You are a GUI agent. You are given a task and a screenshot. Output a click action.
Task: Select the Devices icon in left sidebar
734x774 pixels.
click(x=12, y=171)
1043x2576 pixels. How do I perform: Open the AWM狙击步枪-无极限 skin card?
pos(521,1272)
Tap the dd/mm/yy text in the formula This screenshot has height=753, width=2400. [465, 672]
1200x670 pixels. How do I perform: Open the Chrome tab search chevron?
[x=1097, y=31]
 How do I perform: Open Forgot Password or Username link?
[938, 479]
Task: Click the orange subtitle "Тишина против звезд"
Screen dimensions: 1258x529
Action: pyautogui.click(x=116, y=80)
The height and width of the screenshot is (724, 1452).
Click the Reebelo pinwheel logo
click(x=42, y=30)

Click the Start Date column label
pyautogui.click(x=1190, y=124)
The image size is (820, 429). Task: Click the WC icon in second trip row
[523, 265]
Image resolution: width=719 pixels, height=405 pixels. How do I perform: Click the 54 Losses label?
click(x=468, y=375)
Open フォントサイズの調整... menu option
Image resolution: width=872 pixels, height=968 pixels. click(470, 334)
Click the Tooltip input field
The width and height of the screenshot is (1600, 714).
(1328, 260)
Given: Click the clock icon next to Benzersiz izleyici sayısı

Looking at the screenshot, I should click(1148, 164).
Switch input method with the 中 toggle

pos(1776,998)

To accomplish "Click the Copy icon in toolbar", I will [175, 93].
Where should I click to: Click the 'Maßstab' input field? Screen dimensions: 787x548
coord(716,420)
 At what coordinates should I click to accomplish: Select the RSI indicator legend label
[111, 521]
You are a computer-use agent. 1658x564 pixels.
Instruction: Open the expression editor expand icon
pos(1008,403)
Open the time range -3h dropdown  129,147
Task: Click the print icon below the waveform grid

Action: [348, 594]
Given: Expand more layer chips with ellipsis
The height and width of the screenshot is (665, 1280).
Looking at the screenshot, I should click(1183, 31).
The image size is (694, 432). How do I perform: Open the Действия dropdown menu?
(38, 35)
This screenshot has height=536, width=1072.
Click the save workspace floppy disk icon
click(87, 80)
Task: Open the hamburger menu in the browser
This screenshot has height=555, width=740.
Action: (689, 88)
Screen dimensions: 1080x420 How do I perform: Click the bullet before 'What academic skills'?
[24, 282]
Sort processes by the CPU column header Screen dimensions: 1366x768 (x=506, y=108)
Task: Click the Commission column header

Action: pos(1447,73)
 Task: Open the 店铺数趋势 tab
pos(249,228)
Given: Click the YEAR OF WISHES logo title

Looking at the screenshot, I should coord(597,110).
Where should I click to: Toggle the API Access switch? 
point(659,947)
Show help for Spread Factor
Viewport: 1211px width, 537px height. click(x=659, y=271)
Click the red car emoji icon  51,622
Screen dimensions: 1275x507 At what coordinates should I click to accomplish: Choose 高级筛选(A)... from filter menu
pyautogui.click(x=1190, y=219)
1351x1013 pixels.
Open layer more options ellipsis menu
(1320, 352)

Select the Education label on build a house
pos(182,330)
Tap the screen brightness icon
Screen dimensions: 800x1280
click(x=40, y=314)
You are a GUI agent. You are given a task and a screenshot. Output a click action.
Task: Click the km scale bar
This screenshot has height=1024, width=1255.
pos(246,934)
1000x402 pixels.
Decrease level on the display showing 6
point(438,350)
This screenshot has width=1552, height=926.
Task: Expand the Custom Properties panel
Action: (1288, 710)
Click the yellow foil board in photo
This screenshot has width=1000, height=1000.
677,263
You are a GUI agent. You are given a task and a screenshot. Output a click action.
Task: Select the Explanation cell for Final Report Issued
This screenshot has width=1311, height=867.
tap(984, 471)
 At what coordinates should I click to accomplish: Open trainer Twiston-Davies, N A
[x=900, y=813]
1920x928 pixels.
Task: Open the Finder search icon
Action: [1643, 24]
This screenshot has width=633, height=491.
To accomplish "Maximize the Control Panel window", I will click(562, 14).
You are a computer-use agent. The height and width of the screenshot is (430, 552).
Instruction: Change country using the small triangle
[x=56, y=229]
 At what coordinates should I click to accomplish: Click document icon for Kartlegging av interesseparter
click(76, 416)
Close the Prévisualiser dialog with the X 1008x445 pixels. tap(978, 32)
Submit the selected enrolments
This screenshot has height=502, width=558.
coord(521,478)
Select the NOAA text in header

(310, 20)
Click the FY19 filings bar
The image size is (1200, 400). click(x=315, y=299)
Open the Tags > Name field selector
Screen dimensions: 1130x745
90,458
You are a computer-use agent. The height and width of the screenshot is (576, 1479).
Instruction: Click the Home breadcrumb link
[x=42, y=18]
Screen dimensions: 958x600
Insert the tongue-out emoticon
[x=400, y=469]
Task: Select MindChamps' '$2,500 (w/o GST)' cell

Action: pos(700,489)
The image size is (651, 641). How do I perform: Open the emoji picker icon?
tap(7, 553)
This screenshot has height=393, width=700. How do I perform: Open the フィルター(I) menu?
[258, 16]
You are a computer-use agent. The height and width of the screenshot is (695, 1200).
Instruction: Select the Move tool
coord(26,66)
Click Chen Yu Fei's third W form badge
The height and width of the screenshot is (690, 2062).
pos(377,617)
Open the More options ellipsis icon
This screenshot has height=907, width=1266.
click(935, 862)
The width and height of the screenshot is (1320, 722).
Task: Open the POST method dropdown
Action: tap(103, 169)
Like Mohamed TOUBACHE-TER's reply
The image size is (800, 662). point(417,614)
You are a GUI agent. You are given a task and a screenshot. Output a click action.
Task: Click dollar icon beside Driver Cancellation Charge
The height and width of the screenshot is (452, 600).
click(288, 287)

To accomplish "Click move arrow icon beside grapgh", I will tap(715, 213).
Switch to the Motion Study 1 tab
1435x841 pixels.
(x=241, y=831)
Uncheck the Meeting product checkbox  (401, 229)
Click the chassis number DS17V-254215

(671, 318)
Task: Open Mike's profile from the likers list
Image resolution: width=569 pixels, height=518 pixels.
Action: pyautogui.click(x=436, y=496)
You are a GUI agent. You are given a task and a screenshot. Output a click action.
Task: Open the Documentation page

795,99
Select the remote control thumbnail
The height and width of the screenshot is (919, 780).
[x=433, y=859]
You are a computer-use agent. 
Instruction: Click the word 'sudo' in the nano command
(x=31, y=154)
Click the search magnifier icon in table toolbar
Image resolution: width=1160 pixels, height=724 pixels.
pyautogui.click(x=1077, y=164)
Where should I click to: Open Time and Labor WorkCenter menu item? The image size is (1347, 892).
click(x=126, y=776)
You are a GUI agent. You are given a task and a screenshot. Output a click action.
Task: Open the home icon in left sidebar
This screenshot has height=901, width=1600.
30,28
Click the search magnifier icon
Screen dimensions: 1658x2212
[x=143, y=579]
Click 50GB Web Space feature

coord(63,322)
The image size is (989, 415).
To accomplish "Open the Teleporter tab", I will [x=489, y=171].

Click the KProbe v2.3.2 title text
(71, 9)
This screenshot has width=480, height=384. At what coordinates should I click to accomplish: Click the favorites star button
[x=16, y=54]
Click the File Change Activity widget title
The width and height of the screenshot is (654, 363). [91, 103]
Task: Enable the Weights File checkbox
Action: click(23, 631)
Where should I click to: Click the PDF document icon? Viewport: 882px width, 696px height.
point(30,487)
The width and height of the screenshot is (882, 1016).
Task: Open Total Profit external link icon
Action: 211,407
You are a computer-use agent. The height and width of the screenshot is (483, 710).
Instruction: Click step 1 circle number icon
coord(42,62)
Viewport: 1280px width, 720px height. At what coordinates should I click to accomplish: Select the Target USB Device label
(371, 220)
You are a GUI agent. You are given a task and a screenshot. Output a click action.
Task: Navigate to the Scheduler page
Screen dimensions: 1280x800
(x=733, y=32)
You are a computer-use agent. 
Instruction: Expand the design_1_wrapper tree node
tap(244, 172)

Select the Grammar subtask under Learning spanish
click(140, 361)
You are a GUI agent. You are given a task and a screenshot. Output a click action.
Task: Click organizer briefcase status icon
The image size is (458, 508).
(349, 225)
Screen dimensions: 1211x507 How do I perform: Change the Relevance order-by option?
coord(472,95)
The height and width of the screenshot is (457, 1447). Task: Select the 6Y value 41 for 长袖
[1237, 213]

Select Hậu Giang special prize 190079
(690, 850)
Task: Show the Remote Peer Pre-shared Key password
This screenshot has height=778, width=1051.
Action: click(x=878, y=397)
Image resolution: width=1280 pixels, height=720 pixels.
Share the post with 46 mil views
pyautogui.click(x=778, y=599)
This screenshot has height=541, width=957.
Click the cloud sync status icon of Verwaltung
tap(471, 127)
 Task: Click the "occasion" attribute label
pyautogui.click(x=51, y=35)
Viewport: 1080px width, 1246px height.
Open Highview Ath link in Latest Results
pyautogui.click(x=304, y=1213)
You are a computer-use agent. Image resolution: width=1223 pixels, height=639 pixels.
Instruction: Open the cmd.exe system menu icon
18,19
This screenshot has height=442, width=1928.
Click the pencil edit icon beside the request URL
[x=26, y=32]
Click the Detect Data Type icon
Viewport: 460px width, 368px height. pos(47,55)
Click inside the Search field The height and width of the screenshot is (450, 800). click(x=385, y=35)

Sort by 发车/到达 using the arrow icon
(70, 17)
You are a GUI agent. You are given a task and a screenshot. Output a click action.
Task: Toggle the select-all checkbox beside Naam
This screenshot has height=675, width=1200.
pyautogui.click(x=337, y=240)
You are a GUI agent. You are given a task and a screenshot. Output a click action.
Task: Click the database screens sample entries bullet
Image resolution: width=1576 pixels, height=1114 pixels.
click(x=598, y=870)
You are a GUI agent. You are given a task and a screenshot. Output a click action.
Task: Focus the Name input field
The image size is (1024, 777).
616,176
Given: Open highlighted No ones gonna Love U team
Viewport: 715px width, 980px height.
+-------+
What the task requires =>
Find the lines of the listing above that hold "computer". Please copy them.

Response to the task =>
You are a computer-use agent. 1658x564 pixels.
You are a computer-use agent. The height and width of the screenshot is (430, 552).
You are a computer-use agent. The height and width of the screenshot is (576, 1479).
You are a computer-use agent. The height and width of the screenshot is (695, 1200).
You are a computer-use agent. 
You are a computer-use agent. The height and width of the screenshot is (483, 710).
You are a computer-use agent. 
You are a computer-use agent. Image resolution: width=1223 pixels, height=639 pixels.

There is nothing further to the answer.